Tribute to the Gallant Orlando Pirates

 

The much-awaited Confederation of African Football (CAF) Champions League final has come and gone.

It is now perhaps stale news that the “Buccaneers”, Orlando Pirates Football Club of South Africa lost to Al Ahly of Egypt. The coach of the South African team admitted that the war was lost in the first leg battle in Johannesburg when Pirates drew with their Egyptian rivals at home at Orlando Stadium.

Although that is now all water under the bridge and the quality of Al Ahly is not in dispute, what is very disturbing is the manner in which Pirates lost in Cairo. It is an established fact that Egyptian football fans always utilise green laser lights to shine into the eyes of the visiting teams in order to disorientate them. It was really not a surprise that Pirates’ players were subjected to this kind of treatment.

For me what is really surprising is that the match officials did not do anything to protect the Pirates’ players. 

The match was just continued when even on TV one could notice that the lasers were constantly in the faces of the Pirates’ players. 

It cannot be said that the match officials did not see this unethical and gross interference with the game.

The most ethical thing to do was to stop the match and make a public announcement to the fans that whoever was shining lasers into the faces of the opposition players should stop. If this kind of practice continues, the match should be rightfully called off.

The effects of the lasers on the eyesight and general health of the affected players is not known. It can definitely be subject for further scientific and medical enquiry. It is the responsibility of CAF to ensure that the tournaments take place in environments characterised by safety and fairness for the “good of the game”, in accordance with FIFA values. 

The way the second leg of the 2013 CAF Champions league Final was conducted is a total negation and an onslaught on FIFA values of good ethics and fair play. The fact that Egyptian football authorities do not publicly condemn these acts of unwarranted aggression against visiting teams is shocking to say the least.

The desire to win at all costs is a sign of sick minds, which does not augur well for the balanced development of sport. 

The ethical conduct of the Pirates fans during the first leg encounter certainly deserves accolades and should be an example to other fans all over the continent and indeed the whole world.

In this modern day of football, atrocious crimes are being perpetrated against visiting teams and despite numerous complaints and reports, there is no recorded evidence that CAF is taking measures to clean African football.

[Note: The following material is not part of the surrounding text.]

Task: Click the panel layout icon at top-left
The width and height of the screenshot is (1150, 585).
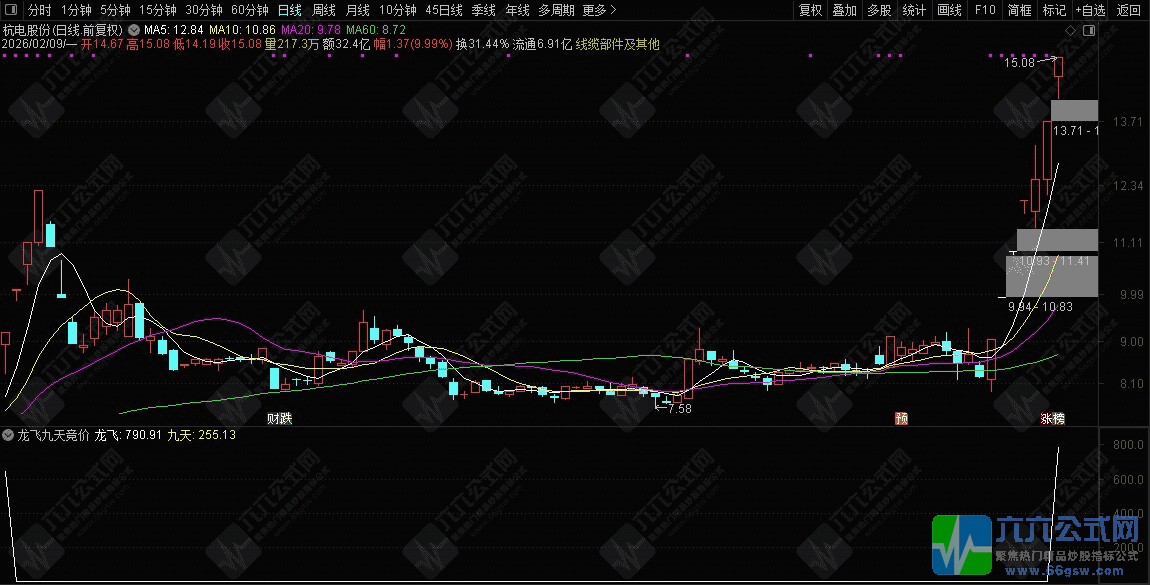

Mistreatment of visiting teams is actually the norm rather than the exception in club and national team competitions in Africa. The trials and tribulations of Pirates on their journey to the final are well documented. They make sad reading indeed and are a bad advertisement for football on the African continent.

Notwithstanding these travails, Pirates have proven beyond reasonable doubt that they are tough and resilient team. They are a source of pride not only to South African football fans but an inspiration to the whole of Southern African sport. The Council of Southern African Football Associations (COSAFA) should award them for being excellent ambassadors for the football in the region.

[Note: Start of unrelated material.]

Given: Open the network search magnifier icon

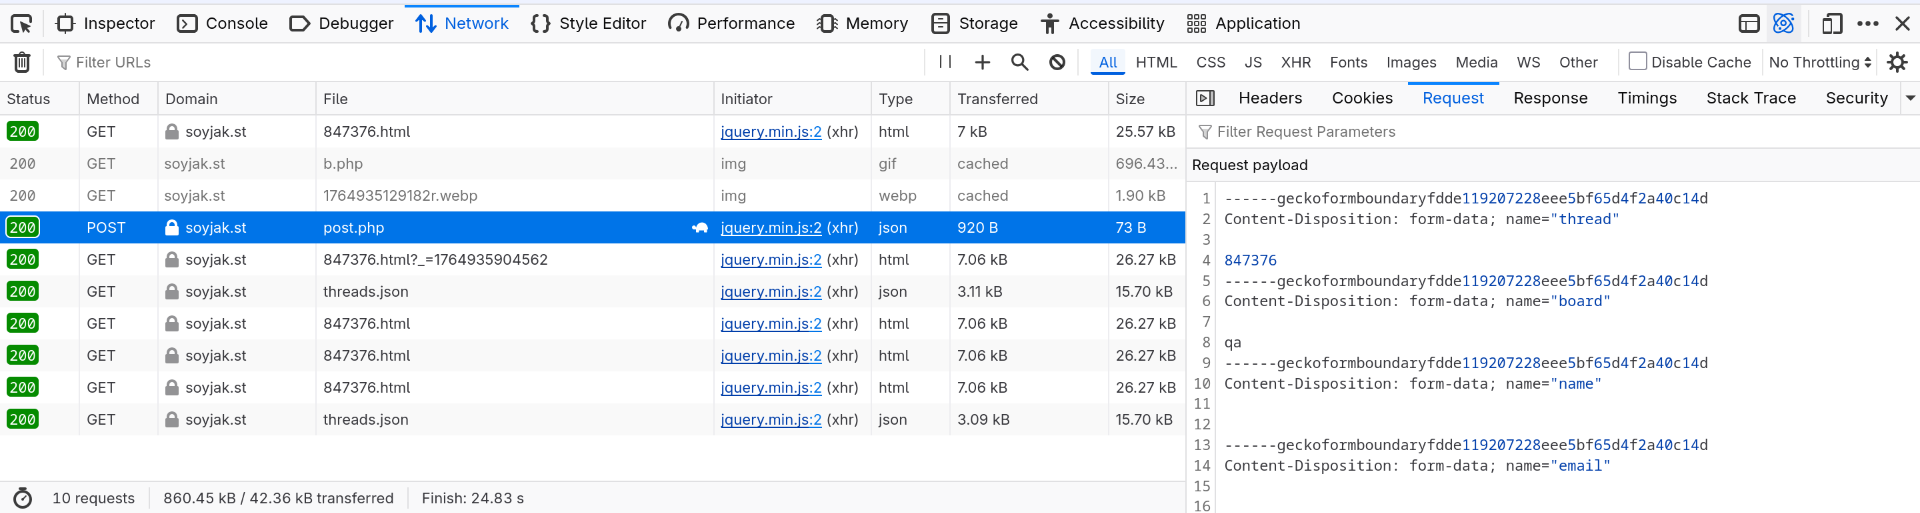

Furthermore, in order to boost football development, the region should consider club tournaments to prepare Southern African clubs for rigorous continental tournaments. Governments and private sponsors should also actively encourage and strengthen their clubs in  preparation for engagement with their counterparts from the rest of the continent.

Great national teams are built by great football clubs. Clubs are the nuclei of development. Without strong clubs, Southern Africa national teams will not be able to qualify and compete and effectively at the Africa Cup of Nations and FIFA World Cup. Orlando Pirates Football Club are clearly pointing the way forward for Southern African football.

As the old adages by Bob Marley go, “the lips of the righteous teach many but fools die for want of wisdom” as well as “In the abundance of water, a fool is thirsty”. 

How many clubs in Southern Africa have got vibrant academy or development programmes for Under 15, Under 17 or Under 20 players? A cursory survey would reveal that they very few indeed. 

Why is that people want to reap where they have not sown? How can Southern African clubs and national teams want to play like Brazil or Spain when they have not invested in junior development?

Southern Africa has got an abundance of raw football talent, lots of diamonds which need to be cut, polished and turned to sparkling jewellery for the world to marvel at. Instead of lamenting Pirates’ loss, the whole of Southern Africa should actually draw positive lessons from this “failure”. 

Football authorities and development experts must turn this failure into success. 

There is no time to be wallowing in self-pity. There is need to turn this disappointment or setback into something great that will have far reaching consequences for the development of the game in Southern Africa. It is obvious that South Africans and Southern Africans did not learn much from the victory of Pirates in African Club Champions 1995 but I have no doubt that they will learn a lot from the recent debacle in Cairo.

Orlando Pirates Football Club are obviously disappointed they did not win their second title but they can certainly walk with their heads high. 

Halala ma Buccaneer Halala! Keep up the good work!